If you are worried about the ISA going down, then just don't make your DNS
server go through it. Just put your server behind the "firewall". I assume
that the "firewall" is a different appliance, correct. seems like you are
mostly using ISA for caching, no?

If I were doing this, and I'm worried about single point of failure, I'd add
a second ISA server, configure them in an Array, remove my "firewall" and
let ISA do the Firewall/Caching/Publishing/NATting/etc for me.

Sometimes, we really can't eat our cake and have it (at the same time :))

--
Sincerely,

Dèjì Akómöláfé, MCSE MCSA MCP+I
www.akomolafe.com
www.iyaburo.com
Do you now realize that Today is the Tomorrow you were worried about
Yesterday? -anon
 
J

Jeff Smyrski

The ISA server (software firewall) sits behind the firewall (hardware).

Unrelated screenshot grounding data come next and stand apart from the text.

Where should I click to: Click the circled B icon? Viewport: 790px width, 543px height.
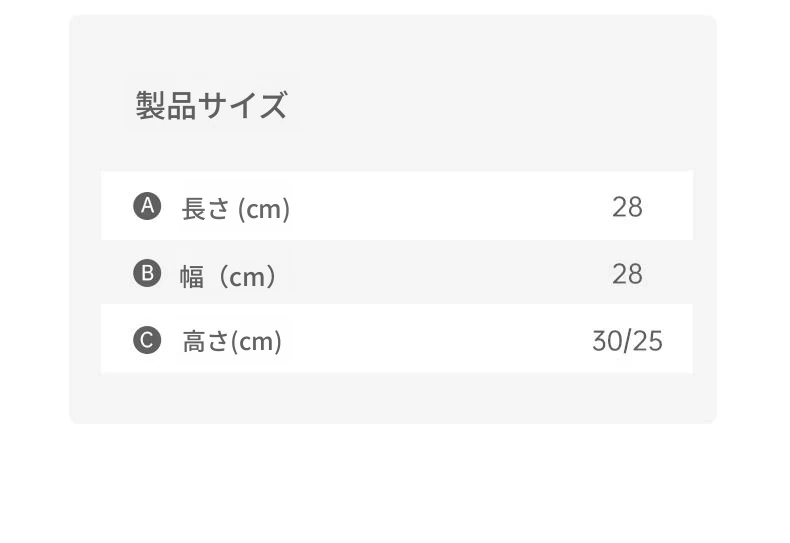tap(147, 273)
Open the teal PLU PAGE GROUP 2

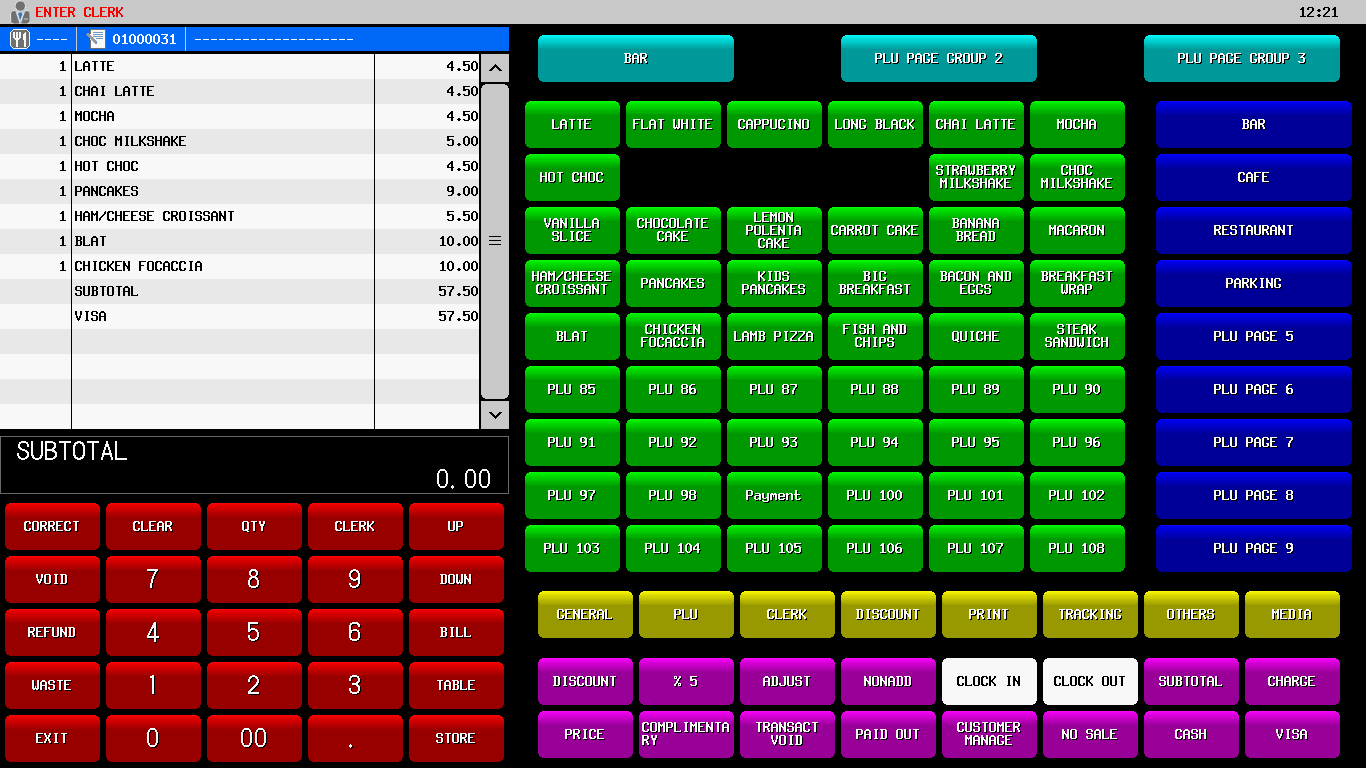(938, 58)
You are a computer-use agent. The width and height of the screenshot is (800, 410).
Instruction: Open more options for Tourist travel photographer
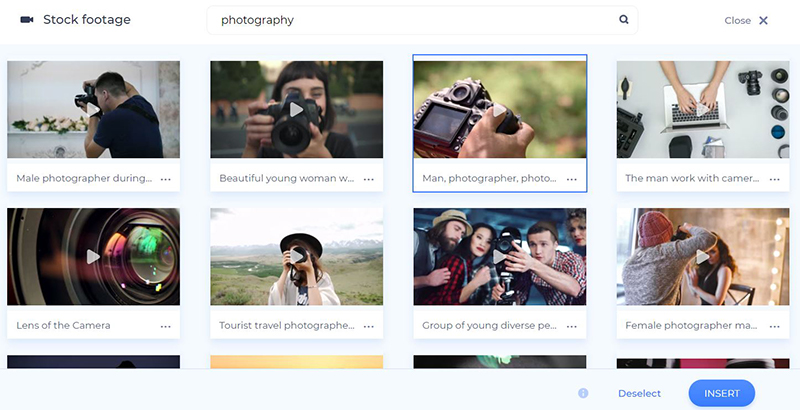[x=369, y=326]
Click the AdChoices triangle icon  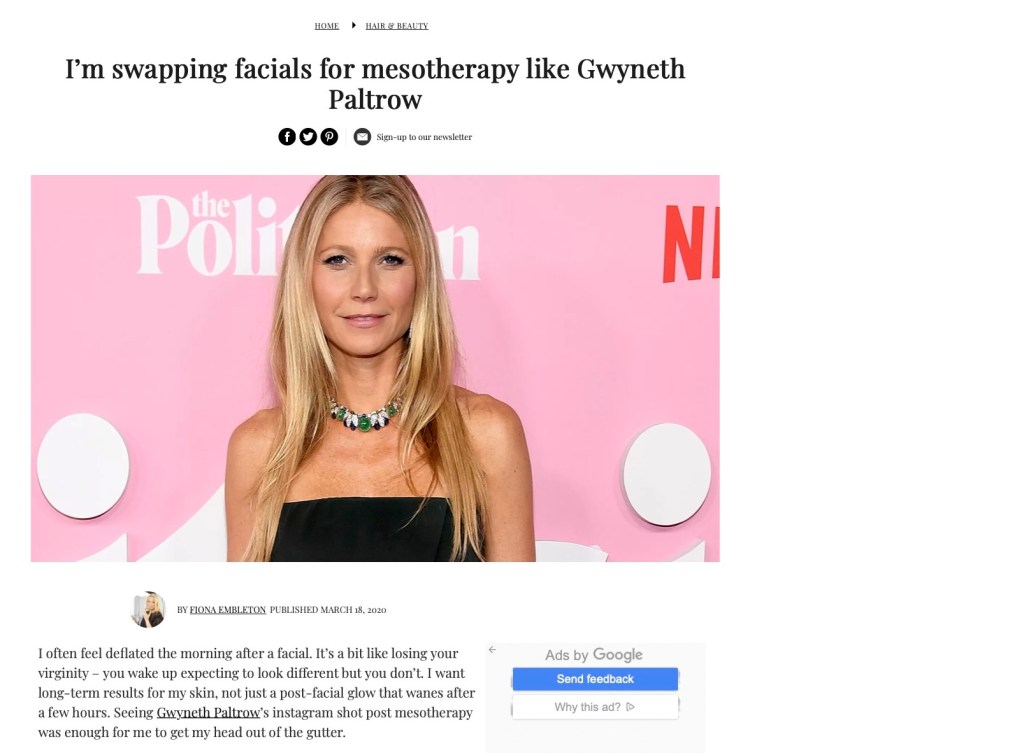(630, 707)
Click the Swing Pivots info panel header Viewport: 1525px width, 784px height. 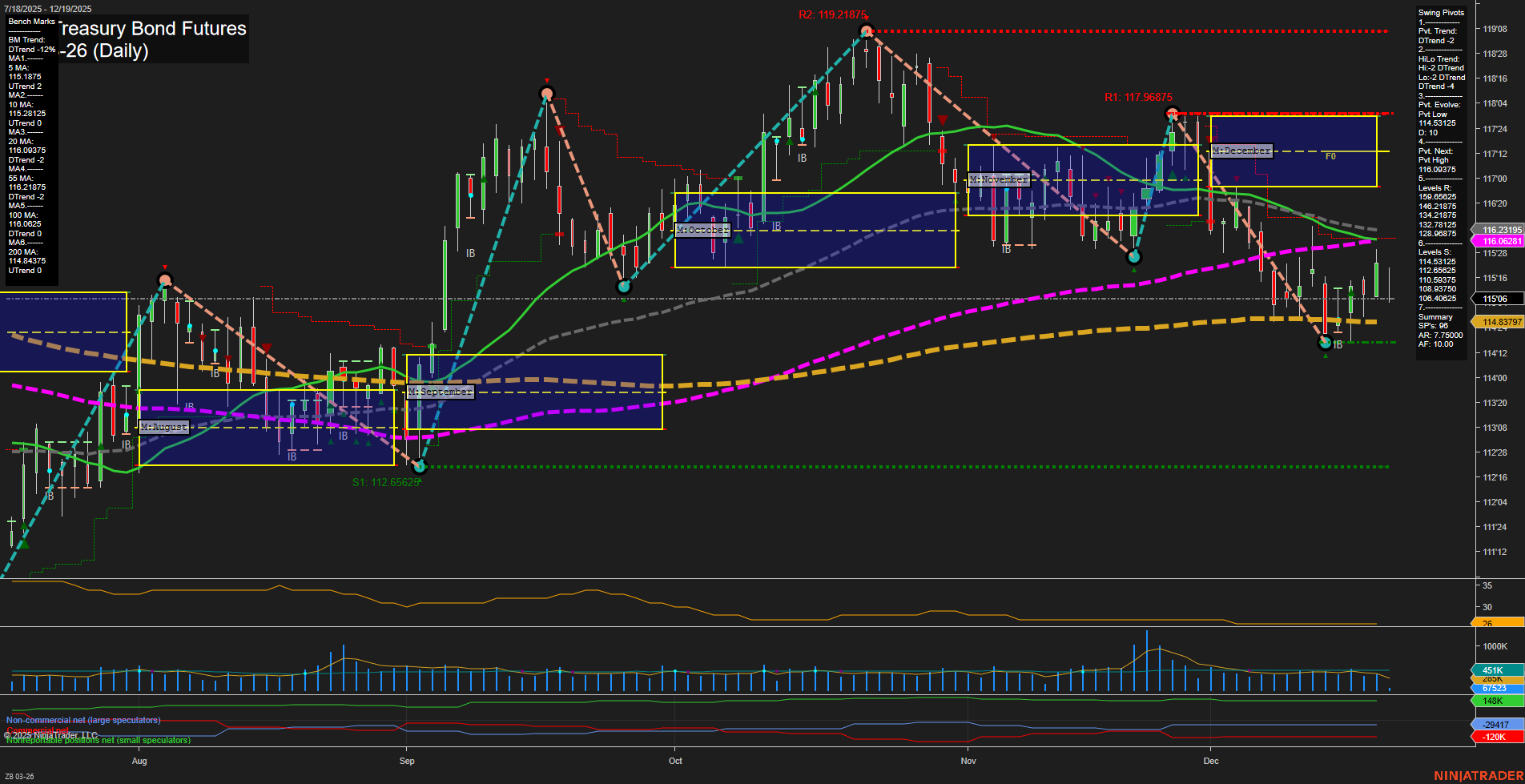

The
DNS server does in fact use the Hardware Firewall as its means to go and do
DNS updates. The problems is that the DNS server still needs to go through
the ISA server for non DNS requests, such as the virus updates and windows
updates. There should be a way to make ISA not capture the DNS packets and
route them to the ISA server, shouldn't there?

As for Caching the ISA server is doing this for the most part, however I do
use web filter software and rules for different users for destinations.
Since I have to have the firewall feature installed to control what groups
and users can use the various ports. As for our Hardware Firewall, a third
party controls this as well as monitoring. A port is either open or closed
for the ISA server, such as port 80. Which means that only the ISA server
can traverse the firewall...which means that my clients on the network must
depend on the ISA server. There is however a workstation that uses the ISA
server as its gateway to the internet, but also has rights in the Hardware
Firewall to go out directly. A simple change to this workstation's gateway
and disabling the ISA Firewall Client would allow this traffic to go okay.

As for another ISA server in an Array, it just is not worth the 3000 dollars
in software and hardware, when in reality there should be a way to make this
work...even if it is the non-standard way of doing this.